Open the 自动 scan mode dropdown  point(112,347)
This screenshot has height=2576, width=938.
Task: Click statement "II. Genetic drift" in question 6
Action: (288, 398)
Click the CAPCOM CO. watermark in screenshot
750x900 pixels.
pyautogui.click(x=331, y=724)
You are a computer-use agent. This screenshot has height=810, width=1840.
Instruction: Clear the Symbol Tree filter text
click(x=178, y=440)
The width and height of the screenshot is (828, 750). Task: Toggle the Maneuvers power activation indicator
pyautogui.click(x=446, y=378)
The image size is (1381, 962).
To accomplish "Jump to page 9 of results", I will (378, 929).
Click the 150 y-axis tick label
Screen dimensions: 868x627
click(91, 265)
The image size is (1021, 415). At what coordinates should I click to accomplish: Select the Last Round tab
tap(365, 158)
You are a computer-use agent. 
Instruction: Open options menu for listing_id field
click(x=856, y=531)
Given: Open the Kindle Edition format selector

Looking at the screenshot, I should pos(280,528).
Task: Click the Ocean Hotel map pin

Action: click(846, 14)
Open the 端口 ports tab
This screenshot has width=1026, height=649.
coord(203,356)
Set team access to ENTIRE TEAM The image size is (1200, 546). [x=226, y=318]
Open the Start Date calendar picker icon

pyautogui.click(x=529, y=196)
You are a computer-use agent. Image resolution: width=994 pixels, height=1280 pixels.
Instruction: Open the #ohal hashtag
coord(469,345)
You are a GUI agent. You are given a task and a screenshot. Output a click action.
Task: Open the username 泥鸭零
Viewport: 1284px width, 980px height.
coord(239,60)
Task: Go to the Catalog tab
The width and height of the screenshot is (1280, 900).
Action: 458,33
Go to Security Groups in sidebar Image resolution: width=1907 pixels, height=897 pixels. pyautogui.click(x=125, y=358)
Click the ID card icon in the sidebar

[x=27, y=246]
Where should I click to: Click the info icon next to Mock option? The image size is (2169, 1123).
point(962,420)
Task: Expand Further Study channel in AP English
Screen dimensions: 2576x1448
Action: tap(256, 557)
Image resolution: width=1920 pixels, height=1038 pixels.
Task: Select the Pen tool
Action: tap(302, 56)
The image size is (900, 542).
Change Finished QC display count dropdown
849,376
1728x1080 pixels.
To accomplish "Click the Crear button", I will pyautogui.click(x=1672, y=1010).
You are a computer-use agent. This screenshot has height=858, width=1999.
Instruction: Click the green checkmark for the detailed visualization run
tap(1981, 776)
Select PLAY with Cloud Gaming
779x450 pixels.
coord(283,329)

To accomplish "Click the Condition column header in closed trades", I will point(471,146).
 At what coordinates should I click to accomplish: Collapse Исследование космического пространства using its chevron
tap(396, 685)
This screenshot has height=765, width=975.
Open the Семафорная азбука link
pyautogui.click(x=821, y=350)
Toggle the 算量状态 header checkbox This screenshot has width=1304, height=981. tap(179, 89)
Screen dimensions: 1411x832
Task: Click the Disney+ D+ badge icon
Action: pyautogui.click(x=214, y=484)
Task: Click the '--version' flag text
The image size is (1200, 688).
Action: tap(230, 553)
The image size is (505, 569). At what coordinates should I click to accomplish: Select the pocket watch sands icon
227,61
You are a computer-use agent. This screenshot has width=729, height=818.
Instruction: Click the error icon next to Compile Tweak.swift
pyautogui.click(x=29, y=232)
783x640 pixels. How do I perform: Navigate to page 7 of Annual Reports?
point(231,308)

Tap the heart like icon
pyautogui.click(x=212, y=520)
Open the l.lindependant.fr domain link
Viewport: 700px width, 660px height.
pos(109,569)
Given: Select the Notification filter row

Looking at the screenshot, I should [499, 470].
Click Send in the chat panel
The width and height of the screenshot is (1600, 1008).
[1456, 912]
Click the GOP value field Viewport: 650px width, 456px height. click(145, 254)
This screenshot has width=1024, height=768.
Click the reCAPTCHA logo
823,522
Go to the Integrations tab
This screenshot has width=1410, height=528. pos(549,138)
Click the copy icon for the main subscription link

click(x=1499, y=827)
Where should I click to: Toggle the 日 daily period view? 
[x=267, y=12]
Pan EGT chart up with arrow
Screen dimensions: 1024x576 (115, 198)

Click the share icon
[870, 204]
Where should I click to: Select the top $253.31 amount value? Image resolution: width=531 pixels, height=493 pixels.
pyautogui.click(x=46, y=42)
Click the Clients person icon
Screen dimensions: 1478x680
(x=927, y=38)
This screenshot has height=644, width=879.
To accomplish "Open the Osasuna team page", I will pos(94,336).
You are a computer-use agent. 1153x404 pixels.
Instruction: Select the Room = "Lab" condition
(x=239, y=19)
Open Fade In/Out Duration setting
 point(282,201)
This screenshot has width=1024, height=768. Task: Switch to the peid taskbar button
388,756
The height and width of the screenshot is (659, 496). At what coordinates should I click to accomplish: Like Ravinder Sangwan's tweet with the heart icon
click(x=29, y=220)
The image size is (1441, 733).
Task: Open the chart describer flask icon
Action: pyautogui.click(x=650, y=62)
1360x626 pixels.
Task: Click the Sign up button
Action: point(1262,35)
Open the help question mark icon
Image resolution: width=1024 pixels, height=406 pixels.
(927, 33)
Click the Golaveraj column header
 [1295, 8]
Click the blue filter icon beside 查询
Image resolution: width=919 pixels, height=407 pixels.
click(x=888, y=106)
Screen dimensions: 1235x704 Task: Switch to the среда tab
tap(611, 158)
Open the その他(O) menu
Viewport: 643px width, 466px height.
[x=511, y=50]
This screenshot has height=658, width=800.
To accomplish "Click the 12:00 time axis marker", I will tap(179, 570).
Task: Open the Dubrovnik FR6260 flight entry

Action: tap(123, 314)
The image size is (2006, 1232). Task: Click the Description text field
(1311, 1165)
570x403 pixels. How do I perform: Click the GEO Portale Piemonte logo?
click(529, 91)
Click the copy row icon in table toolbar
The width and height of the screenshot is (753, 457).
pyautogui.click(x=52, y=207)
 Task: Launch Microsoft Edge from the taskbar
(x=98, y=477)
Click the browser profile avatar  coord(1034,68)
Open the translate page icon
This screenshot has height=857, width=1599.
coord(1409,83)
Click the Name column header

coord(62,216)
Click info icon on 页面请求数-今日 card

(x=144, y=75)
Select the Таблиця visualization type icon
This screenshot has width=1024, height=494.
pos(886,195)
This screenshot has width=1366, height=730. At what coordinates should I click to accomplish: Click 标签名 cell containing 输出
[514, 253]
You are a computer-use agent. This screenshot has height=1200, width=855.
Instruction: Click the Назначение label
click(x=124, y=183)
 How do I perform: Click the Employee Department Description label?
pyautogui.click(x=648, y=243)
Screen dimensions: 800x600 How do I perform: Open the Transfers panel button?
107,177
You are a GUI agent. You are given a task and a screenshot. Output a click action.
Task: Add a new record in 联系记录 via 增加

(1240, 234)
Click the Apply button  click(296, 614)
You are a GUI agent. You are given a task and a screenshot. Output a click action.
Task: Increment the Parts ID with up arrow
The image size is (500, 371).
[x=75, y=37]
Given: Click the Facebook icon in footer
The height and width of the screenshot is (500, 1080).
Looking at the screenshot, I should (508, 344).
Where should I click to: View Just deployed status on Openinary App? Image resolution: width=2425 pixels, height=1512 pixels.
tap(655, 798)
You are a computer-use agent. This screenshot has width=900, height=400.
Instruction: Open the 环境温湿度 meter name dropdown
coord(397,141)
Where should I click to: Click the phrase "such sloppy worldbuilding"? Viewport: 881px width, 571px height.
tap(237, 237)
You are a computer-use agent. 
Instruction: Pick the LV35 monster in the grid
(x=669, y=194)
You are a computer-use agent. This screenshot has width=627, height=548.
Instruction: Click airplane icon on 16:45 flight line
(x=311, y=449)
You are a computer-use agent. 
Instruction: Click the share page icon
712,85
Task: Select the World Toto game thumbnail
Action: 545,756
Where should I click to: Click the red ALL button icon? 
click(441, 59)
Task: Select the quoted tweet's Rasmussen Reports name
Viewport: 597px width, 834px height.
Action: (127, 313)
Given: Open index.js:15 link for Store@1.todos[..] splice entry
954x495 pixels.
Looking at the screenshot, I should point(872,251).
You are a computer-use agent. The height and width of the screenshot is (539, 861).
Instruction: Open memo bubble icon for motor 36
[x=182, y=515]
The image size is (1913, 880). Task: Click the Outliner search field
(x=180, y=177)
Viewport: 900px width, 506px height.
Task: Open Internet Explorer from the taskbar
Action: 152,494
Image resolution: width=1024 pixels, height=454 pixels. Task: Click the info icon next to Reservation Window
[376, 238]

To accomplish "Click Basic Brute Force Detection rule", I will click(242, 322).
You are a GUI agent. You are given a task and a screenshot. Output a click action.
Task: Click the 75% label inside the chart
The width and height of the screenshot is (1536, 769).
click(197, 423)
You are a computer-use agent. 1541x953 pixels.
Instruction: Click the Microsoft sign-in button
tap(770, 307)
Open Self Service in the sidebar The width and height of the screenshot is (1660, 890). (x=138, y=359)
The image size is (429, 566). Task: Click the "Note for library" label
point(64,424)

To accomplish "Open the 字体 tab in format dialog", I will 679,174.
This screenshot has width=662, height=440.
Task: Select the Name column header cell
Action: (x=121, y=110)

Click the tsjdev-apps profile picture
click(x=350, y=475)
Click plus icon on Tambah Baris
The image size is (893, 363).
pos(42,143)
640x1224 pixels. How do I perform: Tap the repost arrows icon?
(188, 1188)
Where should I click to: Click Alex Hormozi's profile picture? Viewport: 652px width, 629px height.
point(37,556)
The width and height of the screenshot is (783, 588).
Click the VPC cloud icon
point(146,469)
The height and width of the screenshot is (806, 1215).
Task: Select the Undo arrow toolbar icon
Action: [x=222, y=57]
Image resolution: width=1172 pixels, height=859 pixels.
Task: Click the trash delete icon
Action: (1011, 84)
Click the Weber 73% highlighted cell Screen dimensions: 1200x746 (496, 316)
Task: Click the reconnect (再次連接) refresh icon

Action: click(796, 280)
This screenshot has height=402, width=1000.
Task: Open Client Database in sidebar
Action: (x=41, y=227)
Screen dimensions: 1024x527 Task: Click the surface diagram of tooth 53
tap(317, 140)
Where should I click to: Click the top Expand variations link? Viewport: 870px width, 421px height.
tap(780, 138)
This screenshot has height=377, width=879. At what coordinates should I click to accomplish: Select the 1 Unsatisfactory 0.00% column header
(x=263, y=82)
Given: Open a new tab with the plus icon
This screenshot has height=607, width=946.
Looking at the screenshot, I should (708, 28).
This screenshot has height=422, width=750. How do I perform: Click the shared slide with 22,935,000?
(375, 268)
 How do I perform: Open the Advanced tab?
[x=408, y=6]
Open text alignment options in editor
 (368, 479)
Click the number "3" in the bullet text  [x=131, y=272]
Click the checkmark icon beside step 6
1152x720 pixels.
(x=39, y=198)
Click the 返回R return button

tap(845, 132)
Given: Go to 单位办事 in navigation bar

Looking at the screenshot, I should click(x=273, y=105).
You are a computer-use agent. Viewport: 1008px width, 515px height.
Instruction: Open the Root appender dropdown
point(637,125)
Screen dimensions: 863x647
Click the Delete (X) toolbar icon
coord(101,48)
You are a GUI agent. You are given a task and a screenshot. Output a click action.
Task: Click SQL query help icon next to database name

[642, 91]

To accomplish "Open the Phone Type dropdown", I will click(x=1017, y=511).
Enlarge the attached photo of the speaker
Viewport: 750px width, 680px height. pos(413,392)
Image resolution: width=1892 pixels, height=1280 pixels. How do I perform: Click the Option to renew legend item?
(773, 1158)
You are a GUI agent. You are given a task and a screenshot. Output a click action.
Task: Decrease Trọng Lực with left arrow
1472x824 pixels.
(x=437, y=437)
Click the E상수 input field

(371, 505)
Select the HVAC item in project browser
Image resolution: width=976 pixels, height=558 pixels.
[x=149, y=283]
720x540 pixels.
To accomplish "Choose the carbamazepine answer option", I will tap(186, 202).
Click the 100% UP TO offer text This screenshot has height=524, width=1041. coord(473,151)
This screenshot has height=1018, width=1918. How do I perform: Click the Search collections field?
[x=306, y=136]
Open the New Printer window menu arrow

TASK DETAILS
What is wanted is an exact repetition of the lines from the one with "Image resolution: width=976" through the last line of the material above, both ends included.

EXERCISE ANSWER
Image resolution: width=976 pixels, height=558 pixels.
[x=149, y=283]
720x540 pixels.
To accomplish "Choose the carbamazepine answer option", I will tap(186, 202).
Click the 100% UP TO offer text This screenshot has height=524, width=1041. coord(473,151)
This screenshot has height=1018, width=1918. How do I perform: Click the Search collections field?
[x=306, y=136]
Open the New Printer window menu arrow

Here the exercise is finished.